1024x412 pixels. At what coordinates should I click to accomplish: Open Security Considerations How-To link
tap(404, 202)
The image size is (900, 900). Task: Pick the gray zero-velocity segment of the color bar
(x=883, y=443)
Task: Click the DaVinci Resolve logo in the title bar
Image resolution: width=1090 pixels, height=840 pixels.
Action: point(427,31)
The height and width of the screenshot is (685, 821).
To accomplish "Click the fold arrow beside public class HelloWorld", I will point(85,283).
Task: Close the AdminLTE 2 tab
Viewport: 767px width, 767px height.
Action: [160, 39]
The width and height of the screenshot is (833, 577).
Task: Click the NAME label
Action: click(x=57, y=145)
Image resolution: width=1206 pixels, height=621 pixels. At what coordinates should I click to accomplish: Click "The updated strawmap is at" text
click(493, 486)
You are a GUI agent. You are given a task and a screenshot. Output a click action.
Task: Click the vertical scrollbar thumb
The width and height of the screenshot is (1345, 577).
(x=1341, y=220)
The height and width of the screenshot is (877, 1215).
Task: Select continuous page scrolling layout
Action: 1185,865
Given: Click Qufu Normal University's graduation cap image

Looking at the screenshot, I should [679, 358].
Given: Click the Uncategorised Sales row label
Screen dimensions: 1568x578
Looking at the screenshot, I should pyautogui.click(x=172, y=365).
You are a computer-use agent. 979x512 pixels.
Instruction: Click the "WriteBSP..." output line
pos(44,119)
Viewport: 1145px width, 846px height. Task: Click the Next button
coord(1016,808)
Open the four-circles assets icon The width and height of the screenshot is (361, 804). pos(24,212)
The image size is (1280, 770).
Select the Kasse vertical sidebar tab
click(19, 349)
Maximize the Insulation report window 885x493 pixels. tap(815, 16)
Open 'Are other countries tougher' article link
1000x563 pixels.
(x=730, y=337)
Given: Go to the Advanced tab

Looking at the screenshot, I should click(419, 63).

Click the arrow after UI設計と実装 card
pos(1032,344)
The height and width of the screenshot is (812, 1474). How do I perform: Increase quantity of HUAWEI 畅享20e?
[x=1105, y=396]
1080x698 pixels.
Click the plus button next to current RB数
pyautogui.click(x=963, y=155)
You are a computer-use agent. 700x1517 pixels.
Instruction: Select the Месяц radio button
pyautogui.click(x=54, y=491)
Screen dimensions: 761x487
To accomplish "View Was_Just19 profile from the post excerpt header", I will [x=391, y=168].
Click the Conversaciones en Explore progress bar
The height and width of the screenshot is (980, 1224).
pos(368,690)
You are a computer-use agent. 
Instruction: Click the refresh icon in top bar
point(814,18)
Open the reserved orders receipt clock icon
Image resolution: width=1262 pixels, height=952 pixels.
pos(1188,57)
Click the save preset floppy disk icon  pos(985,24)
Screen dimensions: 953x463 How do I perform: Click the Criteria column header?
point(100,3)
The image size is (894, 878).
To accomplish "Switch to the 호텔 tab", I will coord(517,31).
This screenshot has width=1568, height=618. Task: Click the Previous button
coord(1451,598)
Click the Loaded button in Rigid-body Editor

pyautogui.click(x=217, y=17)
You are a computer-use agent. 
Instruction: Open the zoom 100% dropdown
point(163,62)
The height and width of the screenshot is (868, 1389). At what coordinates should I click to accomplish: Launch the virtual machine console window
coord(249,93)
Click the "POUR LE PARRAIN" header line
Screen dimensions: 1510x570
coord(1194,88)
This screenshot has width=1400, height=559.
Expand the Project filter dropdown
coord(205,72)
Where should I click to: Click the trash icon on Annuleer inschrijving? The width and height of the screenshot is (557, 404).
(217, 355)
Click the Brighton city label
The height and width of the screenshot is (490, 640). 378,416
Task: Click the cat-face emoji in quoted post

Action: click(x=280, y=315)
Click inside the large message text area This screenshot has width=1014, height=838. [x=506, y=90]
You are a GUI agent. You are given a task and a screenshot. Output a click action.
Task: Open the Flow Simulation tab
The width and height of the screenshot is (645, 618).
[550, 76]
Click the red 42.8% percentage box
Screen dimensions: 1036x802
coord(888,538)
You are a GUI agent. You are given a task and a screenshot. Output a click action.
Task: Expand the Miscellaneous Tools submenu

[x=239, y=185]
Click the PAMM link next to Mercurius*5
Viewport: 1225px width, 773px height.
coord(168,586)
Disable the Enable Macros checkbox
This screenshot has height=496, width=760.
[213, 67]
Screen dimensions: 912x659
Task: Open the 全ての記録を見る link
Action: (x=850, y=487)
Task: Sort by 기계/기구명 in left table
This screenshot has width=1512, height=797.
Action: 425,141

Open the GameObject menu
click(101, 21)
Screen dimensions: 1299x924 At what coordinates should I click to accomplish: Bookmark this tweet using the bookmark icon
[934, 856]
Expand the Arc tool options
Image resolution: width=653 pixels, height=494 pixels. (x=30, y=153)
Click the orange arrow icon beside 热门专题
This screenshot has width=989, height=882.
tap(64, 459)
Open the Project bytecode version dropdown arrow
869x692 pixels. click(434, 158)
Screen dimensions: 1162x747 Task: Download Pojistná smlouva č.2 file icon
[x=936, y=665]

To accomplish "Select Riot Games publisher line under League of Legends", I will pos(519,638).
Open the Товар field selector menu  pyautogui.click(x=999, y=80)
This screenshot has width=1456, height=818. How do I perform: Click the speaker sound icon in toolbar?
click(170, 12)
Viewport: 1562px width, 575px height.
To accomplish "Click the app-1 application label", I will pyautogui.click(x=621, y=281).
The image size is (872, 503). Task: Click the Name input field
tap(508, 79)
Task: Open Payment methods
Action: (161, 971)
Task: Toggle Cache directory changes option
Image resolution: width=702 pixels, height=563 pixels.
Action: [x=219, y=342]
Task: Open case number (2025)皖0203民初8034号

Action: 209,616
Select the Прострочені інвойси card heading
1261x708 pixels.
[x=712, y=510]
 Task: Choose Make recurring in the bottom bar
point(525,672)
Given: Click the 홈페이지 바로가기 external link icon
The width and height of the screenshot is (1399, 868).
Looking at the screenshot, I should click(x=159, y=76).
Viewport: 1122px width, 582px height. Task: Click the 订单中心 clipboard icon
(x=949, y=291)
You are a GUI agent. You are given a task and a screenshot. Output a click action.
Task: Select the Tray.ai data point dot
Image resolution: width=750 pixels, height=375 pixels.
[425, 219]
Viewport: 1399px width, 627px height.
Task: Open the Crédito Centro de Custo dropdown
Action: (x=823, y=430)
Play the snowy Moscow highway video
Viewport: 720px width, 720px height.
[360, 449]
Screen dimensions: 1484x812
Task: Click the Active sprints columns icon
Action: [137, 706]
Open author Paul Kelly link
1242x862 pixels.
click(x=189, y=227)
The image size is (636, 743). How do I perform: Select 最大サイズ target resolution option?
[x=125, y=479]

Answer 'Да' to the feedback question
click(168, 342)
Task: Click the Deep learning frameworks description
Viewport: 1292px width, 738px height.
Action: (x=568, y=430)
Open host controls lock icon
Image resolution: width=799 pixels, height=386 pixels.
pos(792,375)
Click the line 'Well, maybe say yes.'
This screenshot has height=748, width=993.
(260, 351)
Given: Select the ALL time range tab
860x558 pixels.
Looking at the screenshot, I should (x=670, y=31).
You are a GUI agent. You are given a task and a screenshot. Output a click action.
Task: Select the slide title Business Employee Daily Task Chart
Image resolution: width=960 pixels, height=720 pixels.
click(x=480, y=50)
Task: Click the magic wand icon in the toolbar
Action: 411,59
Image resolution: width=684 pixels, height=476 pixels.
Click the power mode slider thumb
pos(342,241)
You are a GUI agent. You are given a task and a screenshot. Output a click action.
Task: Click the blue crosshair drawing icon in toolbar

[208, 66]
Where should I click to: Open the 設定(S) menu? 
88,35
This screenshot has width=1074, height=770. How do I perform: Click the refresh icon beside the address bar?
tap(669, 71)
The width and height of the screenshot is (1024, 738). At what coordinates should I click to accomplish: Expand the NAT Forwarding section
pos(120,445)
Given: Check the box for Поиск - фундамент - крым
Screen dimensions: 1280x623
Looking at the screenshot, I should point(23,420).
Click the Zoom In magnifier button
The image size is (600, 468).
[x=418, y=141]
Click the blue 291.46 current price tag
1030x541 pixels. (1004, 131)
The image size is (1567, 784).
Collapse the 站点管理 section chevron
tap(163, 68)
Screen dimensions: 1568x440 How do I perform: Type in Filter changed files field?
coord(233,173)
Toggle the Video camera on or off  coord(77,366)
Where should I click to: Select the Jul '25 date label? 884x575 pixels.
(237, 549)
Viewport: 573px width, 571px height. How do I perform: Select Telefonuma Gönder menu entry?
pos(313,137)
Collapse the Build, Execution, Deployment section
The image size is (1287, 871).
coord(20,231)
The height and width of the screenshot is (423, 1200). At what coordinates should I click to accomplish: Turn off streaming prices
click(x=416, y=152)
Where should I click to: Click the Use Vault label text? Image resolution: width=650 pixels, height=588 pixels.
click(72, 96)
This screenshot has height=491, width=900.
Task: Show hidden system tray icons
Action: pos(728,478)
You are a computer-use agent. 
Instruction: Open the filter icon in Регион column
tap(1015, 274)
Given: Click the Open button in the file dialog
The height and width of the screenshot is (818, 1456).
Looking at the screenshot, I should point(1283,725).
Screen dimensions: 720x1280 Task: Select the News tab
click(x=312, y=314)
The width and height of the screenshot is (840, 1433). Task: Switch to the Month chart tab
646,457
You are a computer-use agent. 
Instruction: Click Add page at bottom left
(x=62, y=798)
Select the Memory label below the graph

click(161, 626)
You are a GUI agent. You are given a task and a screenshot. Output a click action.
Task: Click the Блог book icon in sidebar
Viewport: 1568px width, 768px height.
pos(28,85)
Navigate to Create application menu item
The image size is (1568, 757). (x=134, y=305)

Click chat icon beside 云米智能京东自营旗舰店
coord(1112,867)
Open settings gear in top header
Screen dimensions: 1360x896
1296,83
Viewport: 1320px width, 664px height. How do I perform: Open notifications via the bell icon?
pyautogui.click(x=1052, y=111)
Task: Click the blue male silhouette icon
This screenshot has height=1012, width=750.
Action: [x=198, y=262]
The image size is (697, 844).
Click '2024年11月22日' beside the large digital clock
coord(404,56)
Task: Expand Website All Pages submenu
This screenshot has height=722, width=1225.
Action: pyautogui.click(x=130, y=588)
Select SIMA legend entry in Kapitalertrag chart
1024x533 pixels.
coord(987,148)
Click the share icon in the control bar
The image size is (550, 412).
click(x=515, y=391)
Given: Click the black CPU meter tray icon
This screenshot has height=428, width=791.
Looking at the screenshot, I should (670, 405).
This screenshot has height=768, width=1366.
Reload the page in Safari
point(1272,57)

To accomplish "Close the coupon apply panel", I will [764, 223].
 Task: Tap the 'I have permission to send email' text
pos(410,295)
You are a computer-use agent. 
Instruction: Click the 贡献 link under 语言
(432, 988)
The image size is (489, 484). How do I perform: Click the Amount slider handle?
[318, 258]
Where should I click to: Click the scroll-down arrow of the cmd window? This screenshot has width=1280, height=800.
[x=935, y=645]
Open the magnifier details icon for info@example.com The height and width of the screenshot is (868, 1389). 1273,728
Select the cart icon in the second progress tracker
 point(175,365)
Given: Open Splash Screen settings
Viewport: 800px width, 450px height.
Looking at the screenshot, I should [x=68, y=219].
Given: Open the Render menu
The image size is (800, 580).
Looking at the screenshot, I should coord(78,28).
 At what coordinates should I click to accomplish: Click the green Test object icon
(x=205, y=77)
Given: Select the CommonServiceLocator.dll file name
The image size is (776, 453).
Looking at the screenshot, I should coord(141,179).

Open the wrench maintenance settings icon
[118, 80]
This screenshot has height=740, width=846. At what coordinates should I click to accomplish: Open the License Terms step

-*-*-

- _WHAT TO WORK ON_: Only those lines of the entries above that run from the line containing "This screenshot has width=1074, height=770." to the line containing "Click the Zoom In magnifier button", both included, should be transcribed exactly.

- _ANSWER BELOW_:
This screenshot has width=1074, height=770. How do I perform: Click the refresh icon beside the address bar?
tap(669, 71)
The width and height of the screenshot is (1024, 738). At what coordinates should I click to accomplish: Expand the NAT Forwarding section
pos(120,445)
Given: Check the box for Поиск - фундамент - крым
Screen dimensions: 1280x623
Looking at the screenshot, I should point(23,420).
Click the Zoom In magnifier button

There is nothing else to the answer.